Another NPR reporter interviewed the Marines’ commander in Afghanistan, who provided an appalling demonstration of the one-dimensional picture American military leaders have of the enemy there.
In response to a question about how the harsh winter affects the fighting, the general said:
“… the insurgent here likes to take the winter off, if you will. He wants to go back to his home. He wants to refit, he wants to retrain, he wants to prepare himself for what they called the fighting season over here.
“We are not going to give him that luxury this year. We're going to maintain the pressure on him throughout the winter season. We're going to ensure that he has no chance to relax. And we believe that at this point we have him backpedaling, and we have an insurgency that is starting to show some fractures. And we believe that to allow him some time off would only be to help him regained his strength for the upcoming year.”

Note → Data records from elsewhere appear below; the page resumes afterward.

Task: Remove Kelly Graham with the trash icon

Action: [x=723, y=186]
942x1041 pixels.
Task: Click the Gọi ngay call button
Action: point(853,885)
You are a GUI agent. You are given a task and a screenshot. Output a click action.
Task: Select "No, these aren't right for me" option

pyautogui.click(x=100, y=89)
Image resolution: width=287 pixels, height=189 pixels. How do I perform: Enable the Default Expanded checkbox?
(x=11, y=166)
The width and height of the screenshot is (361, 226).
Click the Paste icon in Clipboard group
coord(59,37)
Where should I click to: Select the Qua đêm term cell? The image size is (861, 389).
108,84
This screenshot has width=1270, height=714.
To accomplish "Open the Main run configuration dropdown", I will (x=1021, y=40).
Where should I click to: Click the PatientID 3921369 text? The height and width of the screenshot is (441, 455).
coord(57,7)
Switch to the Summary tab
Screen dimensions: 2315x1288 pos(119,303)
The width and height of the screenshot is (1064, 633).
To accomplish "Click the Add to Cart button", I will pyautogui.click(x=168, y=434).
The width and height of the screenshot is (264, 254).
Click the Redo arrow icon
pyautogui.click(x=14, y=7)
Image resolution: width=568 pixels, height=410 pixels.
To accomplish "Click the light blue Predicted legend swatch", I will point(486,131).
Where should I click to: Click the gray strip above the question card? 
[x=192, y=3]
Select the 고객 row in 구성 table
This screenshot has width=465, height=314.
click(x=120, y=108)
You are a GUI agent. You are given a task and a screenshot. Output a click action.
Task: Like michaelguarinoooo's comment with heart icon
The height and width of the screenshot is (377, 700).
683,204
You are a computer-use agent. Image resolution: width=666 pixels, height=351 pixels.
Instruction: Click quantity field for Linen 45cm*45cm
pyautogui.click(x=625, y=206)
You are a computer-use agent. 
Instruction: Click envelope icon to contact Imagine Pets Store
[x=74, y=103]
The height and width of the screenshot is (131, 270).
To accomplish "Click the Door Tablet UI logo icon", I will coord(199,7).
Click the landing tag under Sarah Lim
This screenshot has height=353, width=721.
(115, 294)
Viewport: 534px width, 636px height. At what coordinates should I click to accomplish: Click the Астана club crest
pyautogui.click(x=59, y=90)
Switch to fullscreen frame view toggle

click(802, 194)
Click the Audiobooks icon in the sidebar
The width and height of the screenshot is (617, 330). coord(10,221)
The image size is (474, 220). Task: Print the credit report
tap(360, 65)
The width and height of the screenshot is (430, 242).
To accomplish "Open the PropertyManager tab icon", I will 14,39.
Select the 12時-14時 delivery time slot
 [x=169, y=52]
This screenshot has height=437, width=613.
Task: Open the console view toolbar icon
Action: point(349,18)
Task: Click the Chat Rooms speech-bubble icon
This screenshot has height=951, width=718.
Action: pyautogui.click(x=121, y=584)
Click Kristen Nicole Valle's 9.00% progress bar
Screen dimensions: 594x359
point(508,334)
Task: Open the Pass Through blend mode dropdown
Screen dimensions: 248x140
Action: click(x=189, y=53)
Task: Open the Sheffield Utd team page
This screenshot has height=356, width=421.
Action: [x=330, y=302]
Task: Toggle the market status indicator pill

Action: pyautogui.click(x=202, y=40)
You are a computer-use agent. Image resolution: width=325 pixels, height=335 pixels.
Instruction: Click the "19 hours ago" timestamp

Guess what: there’s no “he” there—that’s a simplistic caricature reminiscent of roadrunner cartoons. Does the general really believe that a few Americans and even fewer Europeans will be able to defeat a deeply rooted culturally-based strategy which has been perfected over hundreds of years by thousands of Afghan fighters?
And if “the insurgent” does go “home”, do we bomb said “home”, including presumably the wives and kids, from our drones? Way to win hearts and minds, guys!
How can we be happy that gay men and women now have an even better opportunity to participate in this folly? It’s past time to bring all our troops, gay or straight, home.
The reporter on the story about brain-injured veterans was the estimable Danny Zwerdling, who has made a recent specialty of revealing how badly we treat our troops after their service is over. Hearing him reminded me that I had the privilege of dealing with his grandfather, Osias Zwerdling, the founding patriarch of Ann Arbor’s Jewish community, as the war in Vietnam was winding down. Old Mr. Zwerdling, then probably in his nineties, provided the anti-war candidate I was working for with a storefront campaign office as his contribution to ending the war.
We won the Democratic primary that time, lost the general election, but the war ended soon afterwards. It took the concentrated effort of many dedicated people around the country, young people like me and old people like Mr. Zwerdling, to persuade those in power, both Democrats and Republicans, that the war was a terrible mistake, but we did it then, and we can do it again.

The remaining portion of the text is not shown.